### WORK TO DO
**a.** Please reproduce the DBF memo-field question word for word, everything from "How to read Memo type field from DBF file in" down to "a block number.".
**b.** Write the next part of the DBF memo-field question, picking up right after its last line.

How to read Memo type field from DBF file in C#?

542 Views Asked by At

I am unable to find the solution that how to read Memo type field from DBF file.

As per my current RnD, I found out that the "Memo" data is stored in a separate file with the same name as the DBF file, but with a ".fpt" file extension. The "Memo" data file consists of a series of blocks, each of which contains a fixed number of bytes (typically 512 bytes), and each block is identified by a block number.

The "Memo" column in the DBF file contains a 10-byte pointer that identifies the block number of the first block of data for the corresponding record. If the data for a particular record exceeds the size of one block, additional blocks are allocated as needed and linked together using the pointers stored in the first block.

Moreover I used the source code provided here

using System;
using System.Collections.Generic;
using System.Data;
using System.Globalization;
using System.IO;
using System.Linq;
using System.Reflection;
using System.Runtime.InteropServices;
using System.Text;

namespace System.IO
{
    /// <summary>
    /// This class reads a dbf files
    /// </summary>
    public class DBFReader : IDisposable
    {
        private BinaryReader reader;
        private Encoding encoding;

        public DBFReader(Stream stream, Encoding encoding)
        {
            this.encoding = encoding;
            this.reader = new BinaryReader(stream, encoding);

            ReadHeader();
        }

        public DBFReader(string filename, Encoding encoding)
        {
            if (File.Exists(filename) == false)
                throw new FileNotFoundException();

            this.encoding = encoding;
            var bs = new BufferedStream(File.OpenRead(filename));
            this.reader = new BinaryReader(bs, encoding);

            ReadHeader();
        }

        private void ReadHeader()
        {
            byte[] buffer = reader.ReadBytes(Marshal.SizeOf(typeof(DBFHeader)));

            // Marshall the header into a DBFHeader structure
            GCHandle handle = GCHandle.Alloc(buffer, GCHandleType.Pinned);
            this.header = (DBFHeader)Marshal.PtrToStructure(handle.AddrOfPinnedObject(), typeof(DBFHeader));
            handle.Free();

            fields = new List<DBFFieldDescriptor>();
            while (reader.PeekChar() != 13)

### LISTED ENTRIES
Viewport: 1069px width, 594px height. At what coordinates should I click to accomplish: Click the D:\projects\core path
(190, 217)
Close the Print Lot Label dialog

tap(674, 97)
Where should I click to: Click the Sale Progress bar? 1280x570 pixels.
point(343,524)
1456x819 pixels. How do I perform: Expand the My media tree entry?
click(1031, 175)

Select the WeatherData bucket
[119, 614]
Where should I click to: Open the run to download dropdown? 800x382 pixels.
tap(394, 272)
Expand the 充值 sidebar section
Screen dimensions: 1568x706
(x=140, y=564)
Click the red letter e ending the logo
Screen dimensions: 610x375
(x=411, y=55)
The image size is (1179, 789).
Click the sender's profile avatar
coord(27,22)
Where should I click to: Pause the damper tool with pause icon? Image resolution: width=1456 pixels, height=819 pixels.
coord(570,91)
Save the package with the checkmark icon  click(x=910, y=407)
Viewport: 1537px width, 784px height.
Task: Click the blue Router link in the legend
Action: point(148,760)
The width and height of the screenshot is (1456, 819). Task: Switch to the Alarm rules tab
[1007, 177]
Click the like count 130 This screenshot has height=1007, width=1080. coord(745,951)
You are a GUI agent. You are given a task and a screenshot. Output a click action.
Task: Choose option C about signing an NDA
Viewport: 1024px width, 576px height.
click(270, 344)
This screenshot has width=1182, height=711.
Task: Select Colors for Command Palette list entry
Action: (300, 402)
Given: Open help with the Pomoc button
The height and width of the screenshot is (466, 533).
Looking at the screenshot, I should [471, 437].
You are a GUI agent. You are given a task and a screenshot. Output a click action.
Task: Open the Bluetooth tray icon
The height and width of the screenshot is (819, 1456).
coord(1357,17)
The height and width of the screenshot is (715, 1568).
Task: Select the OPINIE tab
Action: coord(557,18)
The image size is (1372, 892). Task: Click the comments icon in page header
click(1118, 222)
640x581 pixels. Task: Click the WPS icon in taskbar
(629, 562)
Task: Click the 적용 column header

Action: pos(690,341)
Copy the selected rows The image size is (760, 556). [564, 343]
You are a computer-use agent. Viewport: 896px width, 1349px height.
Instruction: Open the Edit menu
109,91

### ANSWERS FOR THIS EXERCISE
**a.**
How to read Memo type field from DBF file in C#?

542 Views Asked by At

I am unable to find the solution that how to read Memo type field from DBF file.

As per my current RnD, I found out that the "Memo" data is stored in a separate file with the same name as the DBF file, but with a ".fpt" file extension. The "Memo" data file consists of a series of blocks, each of which contains a fixed number of bytes (typically 512 bytes), and each block is identified by a block number.

**b.**
            {
                buffer = reader.ReadBytes(Marshal.SizeOf(typeof(DBFFieldDescriptor)));
                handle = GCHandle.Alloc(buffer, GCHandleType.Pinned);
                var fieldDescriptor = (DBFFieldDescriptor)Marshal.PtrToStructure(handle.AddrOfPinnedObject(), typeof(DBFFieldDescriptor));
                if ((fieldDescriptor.Flags & DBFFieldFlags.System) != DBFFieldFlags.System )
                {
                    fields.Add(fieldDescriptor);
                }
                handle.Free();
            }

            byte headerTerminator = reader.ReadByte();
            byte[] backlink = reader.ReadBytes(263);
        }

        private void ReadRecords()
        {
            records = new List<Dictionary<DBFFieldDescriptor, object>>();

            // Skip back to the end of the header. 
            reader.BaseStream.Seek(header.HeaderLenght, SeekOrigin.Begin);
            for (int i = 0; i < header.NumberOfRecords; i++)
            {
                if (reader.PeekChar() == '*') // DELETED
                {
                    continue;
                }

                var record = new Dictionary<DBFFieldDescriptor, object>();
                var row = reader.ReadBytes(header.RecordLenght);

                foreach (var field in fields)
                {
                    byte[] buffer = new byte[field.FieldLength];
                    Array.Copy(row, field.Address, buffer, 0, field.FieldLength);
                    string text = (encoding.GetString(buffer) ?? String.Empty).Trim();

                    switch ((DBFFieldType)field.FieldType)
                    {
                        case DBFFieldType.Character:
                            record[field] = text;
                            break;

                        case DBFFieldType.Currency:
                            if (String.IsNullOrWhiteSpace(text))
                            {
                                if ((field.Flags & DBFFieldFlags.AllowNullValues) == DBFFieldFlags.AllowNullValues)
                                {
                                    record[field] = null;
                                }
                                else
                                {
                                    record[field] = 0.0m;
                                }
                            }
                            else
                            {
                                record[field] = Convert.ToDecimal(text);
                            }
                            break;

                        case DBFFieldType.Numeric:
                        case DBFFieldType.Float:
                            if (String.IsNullOrWhiteSpace(text))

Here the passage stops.